*JOB*: Resume the passage about Columbia University's agreement with the Trump administration, writing on from its last sentence.

In the deal, the school agreed to crack down on student protests after the major protests over the war in Gaza on campus last year. As a private institution, Columbia is not required to protect freedom of expression on its property to the degree required by the First Amendment. But along with its peers, Columbia has historically sought to hold itself to that standard. Its agreement with the Trump administration marks a paradigm shift in that respect.

The university vowed to discipline or expel students involved in demonstrations at Butler Library, enforce a ban on wearing masks during student protests, hire new security officers, and prevent student occupation of university buildings. Responsibilities for student discipline will also now be shifted from the faculty senate to the provost’s office to ensure additional oversight.

Those provisions have the potential to chill free speech. The Foundation for Individual Rights and Expression (FIRE), a free speech advocacy group, has argued that masking, for example, may give individuals who are not involved in illicit activities the opportunity to articulate controversial opinions without fear of retribution or to draw focus to their message over their identities. The Supreme Court has repeatedly overturned identification requirements for expression under the First Amendment, acknowledging that there are legitimate reasons to protest anonymously.

Columbia will also adopt the International Holocaust Remembrance Alliance’s definition of antisemitism, which explicitly includes criticism of the state of Israel. That definition, that antisemitism is a “certain perception of Jews, which may be expressed as hatred toward Jews,” seeks to restrict speech that would not be punishable under federal antidiscrimination law. Free speech advocates say it is overly broad and will chill freedom of expression.

“The IHRA definition doesn’t leave open what’s necessary on a college campus, which is dialogue, digging into issues being presented with different people’s different opinions, different research. It instead allows the university to restrict discussion and potentially to censor,” Shahverdian said.

The university will also conduct a review of its curricular offerings and leadership in the departments focused on Middle Eastern, South Asian, and African studies to ensure “balanced” content. It will create new joint faculty appointments to both the school’s Institute for Israel and Jewish Studies and to the departments of economics, political science, and the School of International and Public Affairs in order to promote an “intellectually diverse academic environment.”

Columbia will reevaluate the number of international students it admits and ask them about their reasons for studying in the US. About 40 percent of the student body, both undergraduate and graduate-level, is foreign.

It has agreed to share information about disciplinary action that results in expulsions or suspensions of international students, as well as their arrest records or other criminal history that the university is aware of, with federal immigration authorities. That means the university could now report students to US Immigration and Customs Enforcement if they’re found to be in violation of the now more stringent campus policies on student protests, and the administration could take away their visa and deport them on that basis.

And the university will end “unlawful” DEI programs — including those that “provide benefits or advantages to individuals on the basis of protected characteristics.” In the agreement, it pledges not to consider race, color, sex, or national origin of a candidate in hiring or admissions decisions.

Some higher education experts, including Columbia’s acting president, have pointed to one provision in the deal as a win for academic freedom: that no part of the settlement “shall be construed as giving the United States authority to dictate faculty hiring, university hiring, admissions decisions or the content of academic speech.” (That same language shows up in the agreement that Brown signed this week.)

*MATERIAL*:
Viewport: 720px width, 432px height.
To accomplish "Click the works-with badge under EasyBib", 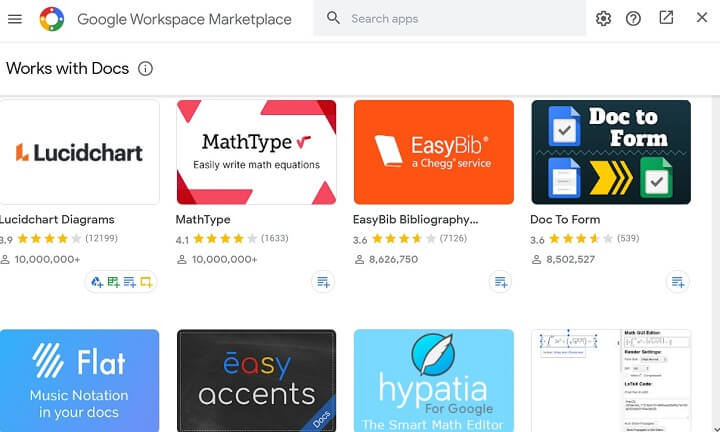I will click(x=500, y=282).
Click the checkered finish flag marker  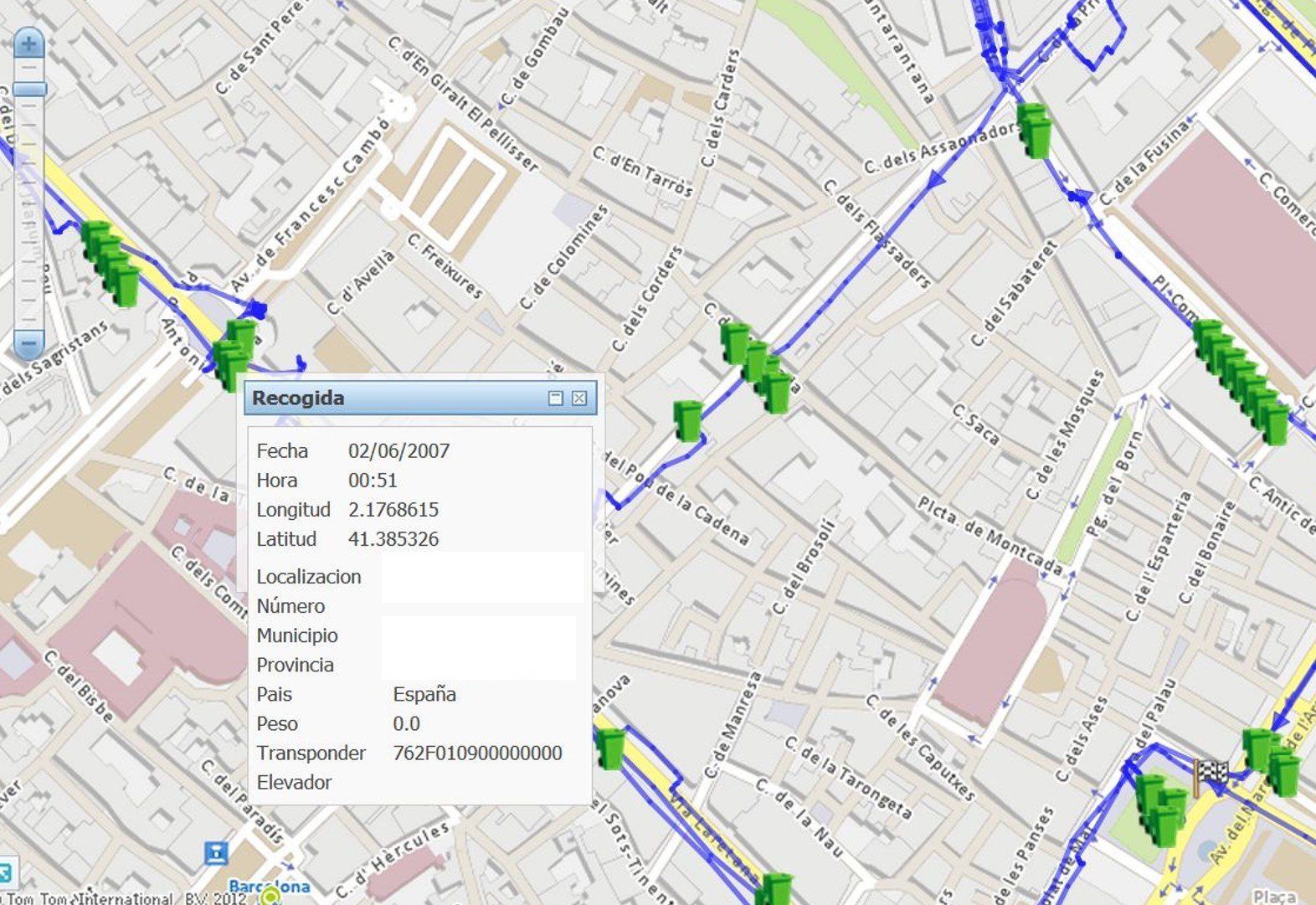pyautogui.click(x=1211, y=774)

*OUTPUT OF THE EXERCISE*:
However, it’s important to note that an independent monitor, jointly selected by Columbia and the federal government, will oversee and report on compliance with the Columbia deal. That monitor, Bart M. Schwartz from the compliance consulting company Guidepost Solutions, has already been chosen. That kind of arrangement is “incredibly unusual, really almost unprecedented,” Shahverdian said.

Despite the provision some call “a win,” then, the agreement could still significantly curtail Columbia’s institutional independence and threaten constitutional protections for academic freedom. Indeed, courts have repeatedly recognized that the First Amendment protects academic freedom — that is, that the freedom of speech clause protects schools’ and individual professors’ ability to disseminate expert knowledge.

“To make high-level decisions about academic work in these departments is core academic governance that we wouldn’t want to see [from the government],” said Connor Murnane, campus advocacy chief of staff at FIRE. “We think that the federal government doesn’t have a say in how a private institution reforms itself, if even possible.”

Notably, the Trump administration’s demand that Harvard similarly appoint an independent monitor has reportedly been a sticking point in ongoing negotiations. It’s still unclear whether, as part of an eventual agreement like Columbia’s and Brown’s, Harvard will continue to pursue its lawsuit seeking to prevent the federal government from withholding federal funds. The school argues that those funds have been used “as leverage to gain control of academic decisionmaking at Harvard.”

What the agreements mean for campus free speech

The Trump administration has managed to extract these agreements without doing much to even back up its claims of civil rights violations at elite universities.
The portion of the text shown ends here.